10 Responses to “Underinvested in US Equities, Overinvested in Hedge Funds”

  1. VennData says:

    At the meeting they handed out some great swag like this t-shirt:

    I’m a trustee and all I left the endowment with is this stupid t-shirt

  2. Lyle says:

    I would agree that the herd effect has hurt the return on alternative investments. It seems because investing ideas don’t have intellectual property protection, that if someone has a good idea after a couple of years everyone does it. Then the inefficiency in the market that caused the good returns gets squashed away. More Money than God indeed would suggest that hedge funds have this problem, someone has a good idea of a strategy, but after a couple of years of good performance, enough folks that work there get better jobs, and the idea goes very wide. Then the inefficiency that was exploited gets squashed and the returns go down for all.

  3. Iamthe50percent says:

    Barry, judging by my own state of Illinois, the states benefit from not only lower taxes, but by kickbacks from politically connected hedge funds. Therefore the high fees are not a bug but a feature.

  4. VennData says:

    Norway’s Sovereign Wealth fund needs hire returns.

    “…The fund, which owns 1.3 percent of the world’s equities, has returned less than 4 percent on average since it started investing in the late 1990s. Norges Bank Governor Oeystein Olsen, who oversees the fund, … [said] It will also increase the number of employees to about 600 from 370 now, mostly outside Norway, including 200 for its real estate division, the fund said today…”

    Or you could dire the three hundred you have, and yourself, and do a simple equity/bond index and outperform your Sovereign Peers.

  5. rd says:

    I have always understand most of the alternative investments to be a form of Graham and Dodd value investing where illiquid assets off the beaten path of the exchanges would offer premiums for the early investors. The goal of Graham and Dodd investing is to identify the underpriced assets and the market inefficiencies BEFORE the crowd, so that you can sell them to the crowd when they arrive.
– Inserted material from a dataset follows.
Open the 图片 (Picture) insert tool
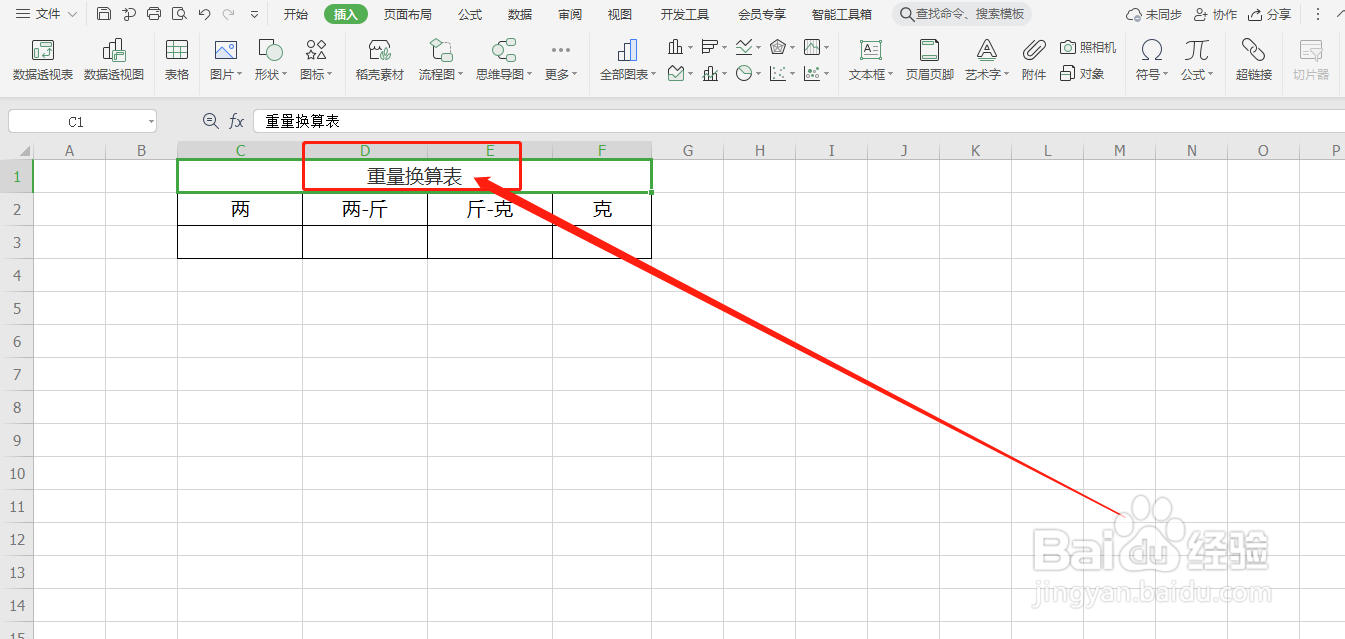Viewport: 1345px width, 639px height. [225, 60]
    It appears that university endowments and pension funds are now playing the role of mom-and-pop investor for the peaking illiquid alternative sector. It wouldn’t surprise me if the smart money like David Swenson at Yale or Jeremy Grantham of GMO have been selling many of his decade-ago alternative purchases to the professional marks as they show up looking for their advice.

  6. Iamthe50percent,

    don’t repeat: “…judging by my own state of Illinois, the states benefit from not only lower taxes, but by kickbacks from politically connected hedge funds. Therefore the high fees are not a bug but a feature…”

    “People” may begin to get curious, and start paying attention to ‘Affaires’ in their own neck o’ the woods..

    to your Point, the ‘Farming’(-out) of this Field, is, truly, a ‘Fruited Plain’ for “Wall St.”

    see also:

    • Iamthe50percent says:

      I work with a guy who was born in Chicago, like me, but worked for years at Bell Labs in New Jersey. He says it’s a tossup which state is more corrupt.

      Federal pensions are invested in Treasuries, directly from the Secretary of the Treasury. Our “401K”, the TSP,, has four basic index funds, managed with ultra-low fees. Hey, if you are managing Trillions you don’t need high fees to make a bundle. Politics and corruption aside, I don’t understand why the states don’t lobby Congress to let them participate.

  7. [...] the most prominent proponents of alternative investments have been Ivy League college endowments. Blogger Barry Ritholtz writes today of attending a conference of non-profit investors addressing this [...]

  8. Hoosier89 says:

    should have left Jack Meyer alone at Harvard. They are learning he and his crew may have been worth what they were paid.

  9. ch says:

    Having to be “short” stocks (the equivalent of being “long” currency) is a bad idea when political expediency requires the destruction of the currency against stocks.